:: EXCERPT PROVIDED ::

Yo, I'm a college student in the US. I just finished up my freshman year at a tiny, tiny liberal arts school in a tinier, tinier town. It was my "safety school," and I was never particularly excited about it, but they offered me a lot of money and my dream school rejected me, so that's where I went. I had a pretty crappy freshman year for a lot of reasons that aren't worth getting into. Long story short, I'm transferring, so I'll be starting a a different, larger university this fall.

My first mistake re: college was limiting the types of schools I looked at. I arbitrarily decided that I would HATE big schools, and I only looked at small liberal arts colleges. When I finally toured at the larger school (2,000 students vs 50,000) I absolutely fell in love with it. Cast a wide net, see what kinds of schools are out there. Tour at a few places, talk to students. Don't let any one thing make your decision.

My second mistake was in only applying to three schools: I applied to my dream school (and got unceremoniously wait-listed), my safety school, and a third school I didn't like and had no intention of going to (mostly because I was embarrassed at only applying to two schools). You don't need to apply to 800 different places, but really think about where you're applying and why.

And the rest of my mistakes (of which there are many!) are outlined below in a disorganized and incoherent list. In my defense, it is 1 AM where I am and I am ill.

1. You should definitely try to live in a dorm freshman year. It is really, really difficult to meet people if you live off-campus. Your floor is going to have at least 20 people on it, the entire building can have anywhere from 80-800 people. Cheesy as it sounds, that's 20 potential friends on your floor, and as many as 800 potential friends in your building. You'll make friends waiting in line for the laundry, you'll make friends waiting in line for the microwave, you'll make friends because you left your door open and someone decided to poke their head in and say 'hi!' It's also easier to get to club meetings if you're living on-campus, and clubs are the easiest way to meet people.
2. Every school has at least one big, freshman dorm. You probably want to live there, because there's a lot of people in it, and because they're all going through the same thing, so you'll have a lot in common. That said, some people really don't do well in a building with so many people, and it comes down to how outgoing/introverted you, personally are. Know thyself!

:::

■ EXERCISE SET
**1.** In the college advice post, how many schools did the writer apply to?
**2.** Return the passage of the college advice post from "And the rest" to "and I am ill.", copied word for word.

:: GIVEN DATA ::

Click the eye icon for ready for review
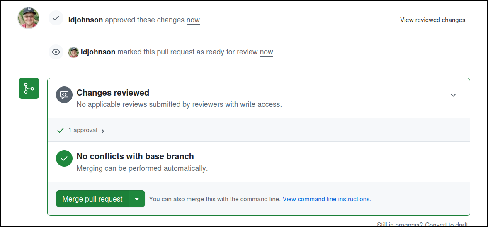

:::

■ ANSWERS BY TASK
**1.** Three.

**2.**
And the rest of my mistakes (of which there are many!) are outlined below in a disorganized and incoherent list. In my defense, it is 1 AM where I am and I am ill.